Pour le cinquantenaire de Mai 1968, le Centre Pompidou acquiert une œuvre historique de Raymonde Arcier, pionnière de l’art textile et féministe engagée.
Raymonde Arcier
À sept ans, Raymonde Arcier, née en 1939, tricote déjà le point mousse comme sa mère. À 17 ans, elle obtient son CAP d’employée de bureau qui lui assure un emploi stable jusqu’à sa démission en 1970. Mai 68 est passé par là. Elle fréquente les réunions du Mouvement de libération des femmes, s’inscrit en sociologie à la faculté de Vincennes, et crée, en autodidacte, ses premières œuvres textiles.
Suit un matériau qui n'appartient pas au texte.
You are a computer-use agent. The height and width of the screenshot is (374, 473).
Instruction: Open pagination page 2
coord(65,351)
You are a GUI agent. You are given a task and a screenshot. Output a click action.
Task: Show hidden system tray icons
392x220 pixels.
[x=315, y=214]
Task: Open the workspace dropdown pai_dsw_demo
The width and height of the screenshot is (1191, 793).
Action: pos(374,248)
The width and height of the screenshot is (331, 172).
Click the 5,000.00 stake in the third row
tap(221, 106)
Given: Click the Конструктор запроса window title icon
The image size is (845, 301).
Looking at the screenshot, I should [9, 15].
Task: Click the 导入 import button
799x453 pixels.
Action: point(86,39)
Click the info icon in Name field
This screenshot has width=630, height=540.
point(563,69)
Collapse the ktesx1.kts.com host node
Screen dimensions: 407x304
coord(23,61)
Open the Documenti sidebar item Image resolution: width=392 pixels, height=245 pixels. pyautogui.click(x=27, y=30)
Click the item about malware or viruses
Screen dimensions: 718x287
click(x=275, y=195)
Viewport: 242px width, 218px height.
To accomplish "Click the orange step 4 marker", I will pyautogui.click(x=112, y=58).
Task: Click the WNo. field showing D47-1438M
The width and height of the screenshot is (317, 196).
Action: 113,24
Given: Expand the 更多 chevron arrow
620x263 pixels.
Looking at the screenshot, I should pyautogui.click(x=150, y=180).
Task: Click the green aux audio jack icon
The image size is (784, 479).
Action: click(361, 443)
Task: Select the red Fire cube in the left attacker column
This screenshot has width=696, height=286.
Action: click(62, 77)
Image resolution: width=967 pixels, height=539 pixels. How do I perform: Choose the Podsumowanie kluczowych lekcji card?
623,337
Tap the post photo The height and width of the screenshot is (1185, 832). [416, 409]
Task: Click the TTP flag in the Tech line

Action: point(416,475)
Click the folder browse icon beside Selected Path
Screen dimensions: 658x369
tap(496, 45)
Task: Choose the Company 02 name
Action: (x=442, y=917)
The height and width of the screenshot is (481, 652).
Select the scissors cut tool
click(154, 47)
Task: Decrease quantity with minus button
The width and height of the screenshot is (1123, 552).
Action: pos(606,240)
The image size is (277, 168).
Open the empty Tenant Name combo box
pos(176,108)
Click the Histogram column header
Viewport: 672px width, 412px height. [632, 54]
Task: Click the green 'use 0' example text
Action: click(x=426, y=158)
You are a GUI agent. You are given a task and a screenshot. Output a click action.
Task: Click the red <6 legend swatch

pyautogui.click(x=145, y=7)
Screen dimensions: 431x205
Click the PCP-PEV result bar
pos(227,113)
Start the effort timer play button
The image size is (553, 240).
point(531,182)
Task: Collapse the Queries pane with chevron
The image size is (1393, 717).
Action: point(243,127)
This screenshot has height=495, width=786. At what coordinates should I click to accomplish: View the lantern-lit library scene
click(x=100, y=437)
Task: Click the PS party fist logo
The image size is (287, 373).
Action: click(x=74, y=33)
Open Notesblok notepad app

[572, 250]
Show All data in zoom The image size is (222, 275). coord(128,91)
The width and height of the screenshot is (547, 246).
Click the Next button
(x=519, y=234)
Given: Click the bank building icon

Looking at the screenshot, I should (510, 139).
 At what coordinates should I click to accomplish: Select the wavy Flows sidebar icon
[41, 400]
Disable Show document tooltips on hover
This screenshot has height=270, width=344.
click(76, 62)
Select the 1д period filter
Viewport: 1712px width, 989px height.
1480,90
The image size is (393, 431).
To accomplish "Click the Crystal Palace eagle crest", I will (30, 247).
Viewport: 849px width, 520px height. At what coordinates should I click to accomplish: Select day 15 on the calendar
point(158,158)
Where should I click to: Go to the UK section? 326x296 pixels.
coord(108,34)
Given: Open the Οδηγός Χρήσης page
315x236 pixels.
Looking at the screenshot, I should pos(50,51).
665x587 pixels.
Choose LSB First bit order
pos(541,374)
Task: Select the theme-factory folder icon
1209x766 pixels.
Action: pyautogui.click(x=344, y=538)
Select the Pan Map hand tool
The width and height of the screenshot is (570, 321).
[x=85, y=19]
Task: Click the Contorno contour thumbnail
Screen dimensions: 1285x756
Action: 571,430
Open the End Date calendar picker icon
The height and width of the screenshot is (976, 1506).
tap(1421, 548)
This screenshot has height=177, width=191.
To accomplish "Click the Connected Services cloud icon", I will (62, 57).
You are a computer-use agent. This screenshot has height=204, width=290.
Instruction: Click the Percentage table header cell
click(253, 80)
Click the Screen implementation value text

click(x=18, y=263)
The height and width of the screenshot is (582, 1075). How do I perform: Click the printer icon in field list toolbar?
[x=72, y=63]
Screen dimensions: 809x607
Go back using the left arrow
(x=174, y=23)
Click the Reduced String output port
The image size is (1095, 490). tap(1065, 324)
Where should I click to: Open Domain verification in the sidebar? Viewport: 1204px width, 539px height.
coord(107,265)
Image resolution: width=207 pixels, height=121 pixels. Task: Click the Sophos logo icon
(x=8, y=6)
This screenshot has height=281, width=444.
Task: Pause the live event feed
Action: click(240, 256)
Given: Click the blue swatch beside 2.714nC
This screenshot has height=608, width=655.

D’emblée, celles-ci dénoncent l’asservissement de la femme tel Jeu de dames avec ses huit serpillières sales cousues à huit autres serpillières propres pour former un damier. Elle s’engage au même moment dans la publication de la revue féministe Le Torchon brûle, dont elle illustre de ses collages plusieurs numéros de 1970 à 1973. Produisant peu dans la solitude de son atelier parisien, puis normand, Raymonde Arcier est restée à l’ombre du marché de l’art, jusqu’à sa présente redécouverte, à la faveur du regain d’intérêt actuel pour l’art textile.
1975-1976
Près d’une année a été nécessaire pour façonner Au nom du père. Des œuvres féministes de Raymonde Arcier, elle est la plus saisissante et s’impose, aujourd’hui, comme l’une des créations les plus édifiantes de toute la production artistique née des luttes sociales et politiques de Mai 1968.
Point mousse
L’artiste tricote au point mousse avec des aiguilles géantes taillées dans des manches à balai. Les outils employés conditionnent la taille de la maille, grossie à outrance, pour mieux dénoncer l’enfermement des activités féminines.
Au nom du Père
Sa démesure est saisissante, tout comme sa nudité crue. Les sacs de provisions que la femme porte sont surdimensionnés. Un nouveau-né pend entre ses jambes. Les bras en croix, elle est comme crucifiée aux tâches ménagères et sexuelles. Le filet qui recouvre son visage symbolise le piège dans lequel étaient emprisonnées les femmes de la génération de Raymonde Arcier jusqu’à ce qu’elles fassent leur révolution.
25 000 €
Un prix, plus que raisonnable, dont la moitié consentie sous forme de don généreusement offert par l’artiste. Première œuvre de Raymonde Arcier à intégrer les collections nationales, Au nom du père fait sensation lors de sa redécouverte tardive, en 2017, à l’occasion de l’exposition « L’esprit français, contre-cultures 1969-1989 » organisée par la Maison rouge (Paris). Avant de rejoindre le Centre Pompidou, la sculpture fait un détour cet été par la Villa Datris (Fondation pour la sculpture contemporaine, L’Isle-sur-la-Sorgue) où elle est l’une des pièces maîtresses de l’exposition « Tissage, tressage, quand la sculpture défile », jusqu’au 1er novembre.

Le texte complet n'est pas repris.